Malaysia: Petronas to Pay $303M in Sales Tax to Sabah State

Illustration, An offshore platform in Malaysia/Credit: xmentoys/AdobeStock
Illustration, An offshore platform in Malaysia/Credit: xmentoys/AdobeStock

Malaysian state-owned energy giant Petronas is expected to pay the resource-rich state of Sabah 1.25 billion ringgit ($303 million) in sales tax next year, state media said.

Sabah Deputy Chief Minister Jeffrey Kitingan said Prime Minister Muhyiddin Yassin had agreed for the state to collect the 5% tax from Petronas next year, Bernama news agency said late on Saturday.

Sabah and neighboring Sarawak state in Borneo island hold much of the nation's oil and gas reserves and have long asked for more payments from Petronas, the sole manager of the country's energy reserves.

Petronas suffered its first loss in nearly five years during the second quarter due to a coronavirus-driven slump in demand and oil prices.
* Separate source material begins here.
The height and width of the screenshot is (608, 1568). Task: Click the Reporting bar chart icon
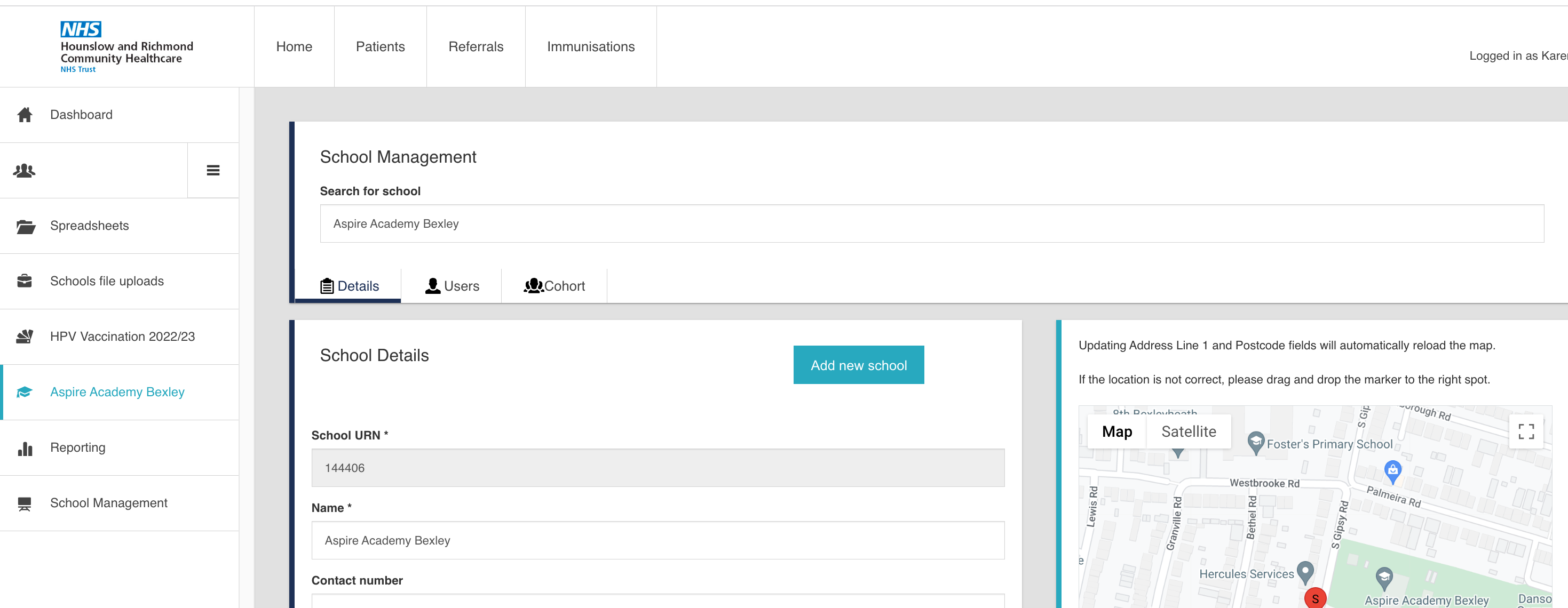[x=25, y=448]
The payments could further hurt its finances.

The firm had fought Sarawak state's demand for sales tax in court, but in September paid the state 2.96 billion ringgit ($717 million) in taxes, as part of an unexpected settlement deal.

Analysts said the payment could encourage other states to make similar demands.

Sarawak is run by a close political ally of the prime minister, who sources have said is open to giving more oil money to the state. But former Petronas chief executive Wan Zulkiflee Wan Ariffin had opposed the settlement and resigned in June.

Muhyiddin's agreement for Petronas to pay Sabah comes after his ruling coalition wrestled control of the state from the opposition after narrowly winning a state election in September.

Petronas is a significant source of revenue for the federal government and a hit to its finances could also affect the annual dividend it pays to the government, its sole shareholder.

The company is set to pay 34 billion ringgit in dividend this year to help the government fight the COVID-19 pandemic, and 18 billion ringgit next year.